Now, as I reflect on the events that befell me Dec. 26, I rejoice that Almighty God, who brought me from death to life, preordained everything that happened that day, thus once again calling me from death to life. As events unfolded that day, every step that I took along the way was charted for me. Not being able to pull over when I became overwrought with pain and fear was part of his plan, as were the angels he sent to my side to help me: Natalie Simmons, the young store clerk who, despite my disheveled appearance, immediately called 911 to send help; the young man, whose name I’ve not been able to find out but who was a good Samaritan, staying with me and trying to calm me amid my storm; EMS staff — Tracy Rogers, paramedic; Bob Heffley, EMT; and Joe Fineholtz, early responder and assistant fire chief of Midway’s fire department; all the emergency-room and cardiac-lab staff at St. Joseph’s Hospital; and “Doogie Howser”, Dr. Gary Elkin, who answered God’s call with his medical training and skills and genuine dedication to the medical profession.
To each, my family and I owe a debt of sincerest gratitude that can never be repaid.

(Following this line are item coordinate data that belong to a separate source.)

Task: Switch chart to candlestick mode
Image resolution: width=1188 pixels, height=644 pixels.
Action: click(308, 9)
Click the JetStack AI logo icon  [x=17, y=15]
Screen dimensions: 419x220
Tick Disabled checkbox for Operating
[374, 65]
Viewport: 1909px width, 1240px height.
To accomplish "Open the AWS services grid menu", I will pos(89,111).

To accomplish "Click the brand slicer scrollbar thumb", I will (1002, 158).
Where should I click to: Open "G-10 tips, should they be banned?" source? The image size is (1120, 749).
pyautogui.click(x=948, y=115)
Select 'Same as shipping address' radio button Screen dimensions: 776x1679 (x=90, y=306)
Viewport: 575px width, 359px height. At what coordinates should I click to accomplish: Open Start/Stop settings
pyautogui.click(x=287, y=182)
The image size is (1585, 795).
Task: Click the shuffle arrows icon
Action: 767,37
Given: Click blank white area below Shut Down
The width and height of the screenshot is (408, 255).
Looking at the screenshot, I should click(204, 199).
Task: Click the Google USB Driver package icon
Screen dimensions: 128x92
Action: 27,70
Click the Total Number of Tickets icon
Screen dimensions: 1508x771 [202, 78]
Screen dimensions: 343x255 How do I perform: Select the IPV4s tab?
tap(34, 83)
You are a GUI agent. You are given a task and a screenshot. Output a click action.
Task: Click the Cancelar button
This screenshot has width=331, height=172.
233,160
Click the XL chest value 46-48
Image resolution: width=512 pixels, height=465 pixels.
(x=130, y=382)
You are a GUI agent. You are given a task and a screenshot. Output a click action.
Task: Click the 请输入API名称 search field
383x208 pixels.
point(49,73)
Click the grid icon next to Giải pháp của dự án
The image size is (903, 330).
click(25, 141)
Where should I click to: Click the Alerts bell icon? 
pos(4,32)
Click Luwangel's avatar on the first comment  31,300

We also are grateful to the scores of friends and other family members for the love and concern shown and expressed to us via visits, meals prepared, cards, phone calls and text, e-mail and Facebook messages. The outpouring of friendship and love has been most humbling and overwhelming.
My physicians had me take some time off work during my recovery. However, I have been constantly in touch with my staff and fulfilling my obligations as clerk of courts all along.
I am extremely proud of and grateful for my staff. They have been most concerned about and supportive of me throughout my recovery and have rallied hard to ensure that there was no interruption in the quality or quantity of services the clerk’s office provides. Once again, they have proven what I already knew: They are some of the most dedicated individuals working in any clerk’s office or government agency.
As I waited on the ambulance Dec. 26, I prayed and even cried out numerous times, “Help me, Lord, please help me.” He answered my prayers, although I must confess that, at the time, I was not sure that my prayers and his will for me were the same.
He has brought me again to life. I’m not sure why. However, I plan to keep my promise to him and Janelle by not squandering from here on one moment of the new life I have been given.
Wilkes is the Liberty County clerk of superior court and administrator for the county’s state, juvenile and magistrate courts.